The college basketball team that survives March Madness will be crowned the National Champion Monday night (April 4), and this chapter of March Madness will be closed.

This year March Madness also occurred in the stock market.

The bears appeared to be the odds-on favorite coming into March after January and February’s volatile 20% decline in the tech-heavy NASDAQ. However, true to March Madness, the bulls responded by mounting one of the strongest ever 4-day rallies ever.

This rally caught many traders and investors off guard, however, unlike the NCAA, the market crowned its winners for March Madness (and the first quarter) last Thursday.

Also, unlike the NCAA, the year is not over, and there’s a lot more ‘excitement’ to come (not necessarily good).

For example, this year, another form of March Madness has been the outbreak of war in Ukraine which has only continued to expand and complicate markets.

Will The Correction Last?

Corrections of this magnitude and quickness typically don’t recover this rapidly.

Going back to 1928; the average peak-to-trough pullback has been -16.3%.

During the period from 1928 to 2021, stocks fell at least -10% in 63% of the years.

Given the factors of:

  • Higher inflation,
  • Potentially 5 to 8 additional interest rate rises by the Fed, and
  • Midterm election noise…

We expect to see above-average volatility with stock surges in price both up and down.

We’ve written in this column repeatedly over the past few weeks that inflation may be the worst thing for stock prices in the next 1-2 years.

With inflation numbers similar to the early 70’s, we are all too aware that high inflation leads to a rapid rise in interest rates, a reduction of corporate revenue and profits, and then a slowdown in the economy.

When the market sees this coming, it leads to a contraction of market multiples – lower stock prices.

Our fear is that we are going to see unprecedented Stagflation that will add to the volatility of the markets and, at best, a sideways performing market.

Recapping The Quarter.

  • Global Bonds- worst drawdown ever
  • US Bonds- 3rd worst Q1 since the Civil War
  • US Yield Curve- greatest Q1 flattening ever
  • Commodities - best start to a year ever
  • Oil- best start to a year since 1999
  • Regular Gasoline (at-the-pump) - fastest rise ever to record highs
  • US Stocks- 3rd biggest short-squeeze rebound in March since the collapse of Lehman Brothers’ after the worst start to a year for stocks since 2009 (2nd worst in over 30 years)
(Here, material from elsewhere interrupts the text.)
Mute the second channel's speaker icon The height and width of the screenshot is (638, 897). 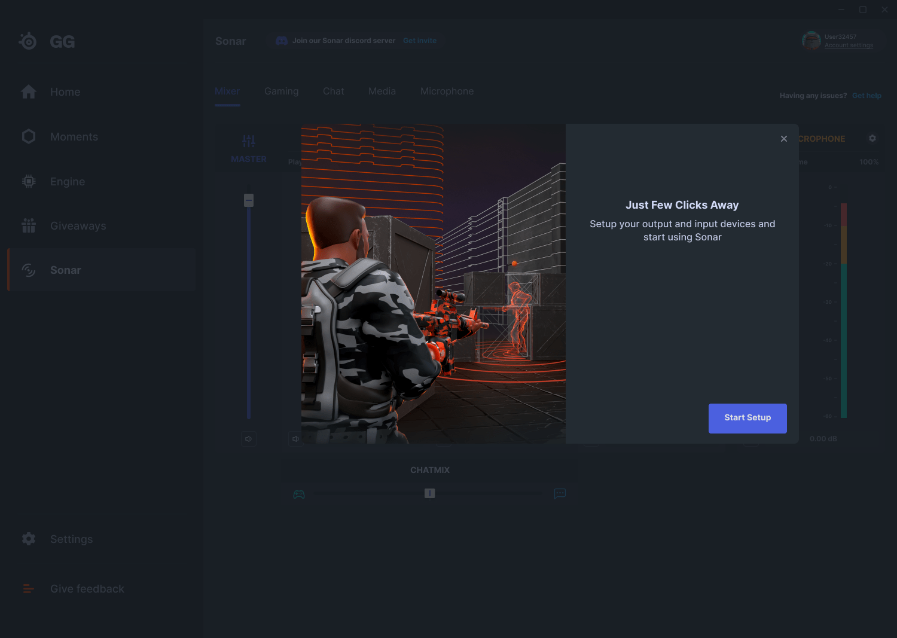(295, 438)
Here is a good chart of just how volatile the stock market has been this past quarter.

Here are some additional details about the rally (March Madness):

  • We had one of the fastest 10% rallies back from the abyss to help the markets recover much of 2022’s correction in just a few weeks.
  • This rally ranked in the 99.5th percentile of snapbacks for a “bull” market and in the 98th percentile of bear market rallies.

See the illustration below:

Over the past few months, in this column and by our own Mish on national TV appearances, we have suggested diversification into commodities, oil-related stocks and ETFs, agricultural ETFs, energy-related ETFs, Gold, and Silver.
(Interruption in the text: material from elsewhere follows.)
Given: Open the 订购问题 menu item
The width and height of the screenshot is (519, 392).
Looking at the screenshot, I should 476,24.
We want to continue with this mantra and call your attention to a number of our investment strategies being positive on the year. Primarily those concentrated in energy, agriculture, and precious metals.

In fact, Gold was the strongest performer in the quarter, as illustrated in the chart below:

What We’ve Learned?

  1. Markets can and will turn on a dime. The risk management that MarketGauge utilizes is the best way to create a safety net below one’s portfolio.
  2. Following the advice of an experienced trader, like Mish, will help you capitalize on changing trends and brief but profitable opportunities. Her model portfolio was positive for the quarter, but more importantly, she avoided taking major losses as she suggested sitting in cash and preserving capital.
  3. Include commodities, agricultural ETFs, and selective energy-related stocks in your portfolio to provide insurance against out-of-control inflation and rising interest rates.
  4. Allocate more of your assets to our mechanical trading systems that rotate into sectors and areas of the market (energy, mining, and commodity-related themes) and out of high multiple growth stocks that can give up 20-50% in a short time, as many did.
  5. Call us and let us put you in touch with Registered Investment Advisors using our methodologies to manage portfolios.
  6. Get a “Financial Tune-Up” from a trusted Register Investment Advisor for little to no charge.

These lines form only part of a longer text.